▸ **TASK GOAL**
Please reproduce all of the material below, substituting "Export" for "Download" and leaving everything else unchanged.

━━━━━━

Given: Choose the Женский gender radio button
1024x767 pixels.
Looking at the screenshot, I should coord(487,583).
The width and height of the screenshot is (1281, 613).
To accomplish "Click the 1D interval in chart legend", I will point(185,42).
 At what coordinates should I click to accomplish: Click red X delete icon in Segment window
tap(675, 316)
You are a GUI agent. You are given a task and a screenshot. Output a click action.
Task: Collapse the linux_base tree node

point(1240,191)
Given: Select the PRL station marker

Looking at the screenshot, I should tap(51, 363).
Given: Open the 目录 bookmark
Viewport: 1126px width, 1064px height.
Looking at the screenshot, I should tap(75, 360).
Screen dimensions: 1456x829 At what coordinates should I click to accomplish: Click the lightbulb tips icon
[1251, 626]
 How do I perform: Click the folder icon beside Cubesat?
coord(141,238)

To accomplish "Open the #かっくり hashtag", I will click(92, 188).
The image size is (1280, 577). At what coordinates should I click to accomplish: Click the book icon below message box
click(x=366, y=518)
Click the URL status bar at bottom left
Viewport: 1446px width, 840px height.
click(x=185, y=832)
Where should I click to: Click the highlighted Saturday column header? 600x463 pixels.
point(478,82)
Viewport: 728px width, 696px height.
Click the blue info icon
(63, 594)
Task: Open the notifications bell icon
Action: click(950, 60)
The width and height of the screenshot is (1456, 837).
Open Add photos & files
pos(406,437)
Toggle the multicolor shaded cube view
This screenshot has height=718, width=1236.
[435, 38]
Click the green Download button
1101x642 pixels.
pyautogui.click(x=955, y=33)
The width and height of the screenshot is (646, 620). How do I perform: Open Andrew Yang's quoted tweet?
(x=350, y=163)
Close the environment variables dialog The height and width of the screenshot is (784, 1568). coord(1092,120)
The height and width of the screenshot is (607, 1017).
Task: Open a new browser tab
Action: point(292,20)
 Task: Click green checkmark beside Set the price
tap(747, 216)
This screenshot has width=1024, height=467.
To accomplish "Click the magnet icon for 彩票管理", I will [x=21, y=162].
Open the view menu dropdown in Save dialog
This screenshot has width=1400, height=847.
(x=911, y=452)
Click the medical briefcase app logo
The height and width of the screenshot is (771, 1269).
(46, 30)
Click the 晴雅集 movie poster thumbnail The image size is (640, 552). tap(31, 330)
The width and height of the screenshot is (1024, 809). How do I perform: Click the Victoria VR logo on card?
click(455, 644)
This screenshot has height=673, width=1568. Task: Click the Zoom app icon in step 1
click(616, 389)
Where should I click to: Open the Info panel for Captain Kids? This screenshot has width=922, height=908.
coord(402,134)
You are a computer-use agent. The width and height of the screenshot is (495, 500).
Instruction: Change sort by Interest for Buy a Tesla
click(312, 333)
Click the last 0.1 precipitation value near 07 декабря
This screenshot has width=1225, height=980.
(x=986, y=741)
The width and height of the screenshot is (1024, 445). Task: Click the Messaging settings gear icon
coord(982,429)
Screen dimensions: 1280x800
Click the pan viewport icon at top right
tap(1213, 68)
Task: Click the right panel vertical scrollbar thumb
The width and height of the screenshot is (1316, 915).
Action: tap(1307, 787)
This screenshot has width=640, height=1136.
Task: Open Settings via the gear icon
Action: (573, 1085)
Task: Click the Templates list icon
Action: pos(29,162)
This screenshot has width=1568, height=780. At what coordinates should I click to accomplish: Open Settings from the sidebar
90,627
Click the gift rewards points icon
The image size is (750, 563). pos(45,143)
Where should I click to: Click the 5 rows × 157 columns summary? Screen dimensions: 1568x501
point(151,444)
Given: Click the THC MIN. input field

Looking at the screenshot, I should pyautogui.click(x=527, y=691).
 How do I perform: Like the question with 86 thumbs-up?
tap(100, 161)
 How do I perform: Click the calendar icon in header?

━━━━━━

▸ **SOLUTION TO THIS EXERCISE**
Given: Choose the Женский gender radio button
1024x767 pixels.
Looking at the screenshot, I should coord(487,583).
The width and height of the screenshot is (1281, 613).
To accomplish "Click the 1D interval in chart legend", I will point(185,42).
 At what coordinates should I click to accomplish: Click red X delete icon in Segment window
tap(675, 316)
You are a GUI agent. You are given a task and a screenshot. Output a click action.
Task: Collapse the linux_base tree node

point(1240,191)
Given: Select the PRL station marker

Looking at the screenshot, I should tap(51, 363).
Given: Open the 目录 bookmark
Viewport: 1126px width, 1064px height.
Looking at the screenshot, I should tap(75, 360).
Screen dimensions: 1456x829 At what coordinates should I click to accomplish: Click the lightbulb tips icon
[1251, 626]
 How do I perform: Click the folder icon beside Cubesat?
coord(141,238)

To accomplish "Open the #かっくり hashtag", I will click(92, 188).
The image size is (1280, 577). At what coordinates should I click to accomplish: Click the book icon below message box
click(x=366, y=518)
Click the URL status bar at bottom left
Viewport: 1446px width, 840px height.
click(x=185, y=832)
Where should I click to: Click the highlighted Saturday column header? 600x463 pixels.
point(478,82)
Viewport: 728px width, 696px height.
Click the blue info icon
(63, 594)
Task: Open the notifications bell icon
Action: click(950, 60)
The width and height of the screenshot is (1456, 837).
Open Add photos & files
pos(406,437)
Toggle the multicolor shaded cube view
This screenshot has height=718, width=1236.
[435, 38]
Click the green Export button
1101x642 pixels.
pyautogui.click(x=955, y=33)
The width and height of the screenshot is (646, 620). How do I perform: Open Andrew Yang's quoted tweet?
(x=350, y=163)
Close the environment variables dialog The height and width of the screenshot is (784, 1568). coord(1092,120)
The height and width of the screenshot is (607, 1017).
Task: Open a new browser tab
Action: point(292,20)
 Task: Click green checkmark beside Set the price
tap(747, 216)
This screenshot has width=1024, height=467.
To accomplish "Click the magnet icon for 彩票管理", I will [x=21, y=162].
Open the view menu dropdown in Save dialog
This screenshot has width=1400, height=847.
(x=911, y=452)
Click the medical briefcase app logo
The height and width of the screenshot is (771, 1269).
(46, 30)
Click the 晴雅集 movie poster thumbnail The image size is (640, 552). tap(31, 330)
The width and height of the screenshot is (1024, 809). How do I perform: Click the Victoria VR logo on card?
click(455, 644)
This screenshot has height=673, width=1568. Task: Click the Zoom app icon in step 1
click(616, 389)
Where should I click to: Open the Info panel for Captain Kids? This screenshot has width=922, height=908.
coord(402,134)
You are a computer-use agent. The width and height of the screenshot is (495, 500).
Instruction: Change sort by Interest for Buy a Tesla
click(312, 333)
Click the last 0.1 precipitation value near 07 декабря
This screenshot has width=1225, height=980.
(x=986, y=741)
The width and height of the screenshot is (1024, 445). Task: Click the Messaging settings gear icon
coord(982,429)
Screen dimensions: 1280x800
Click the pan viewport icon at top right
tap(1213, 68)
Task: Click the right panel vertical scrollbar thumb
The width and height of the screenshot is (1316, 915).
Action: tap(1307, 787)
This screenshot has width=640, height=1136.
Task: Open Settings via the gear icon
Action: (573, 1085)
Task: Click the Templates list icon
Action: pos(29,162)
This screenshot has width=1568, height=780. At what coordinates should I click to accomplish: Open Settings from the sidebar
90,627
Click the gift rewards points icon
The image size is (750, 563). pos(45,143)
Where should I click to: Click the 5 rows × 157 columns summary? Screen dimensions: 1568x501
point(151,444)
Given: Click the THC MIN. input field

Looking at the screenshot, I should pyautogui.click(x=527, y=691).
 How do I perform: Like the question with 86 thumbs-up?
tap(100, 161)
 How do I perform: Click the calendar icon in header?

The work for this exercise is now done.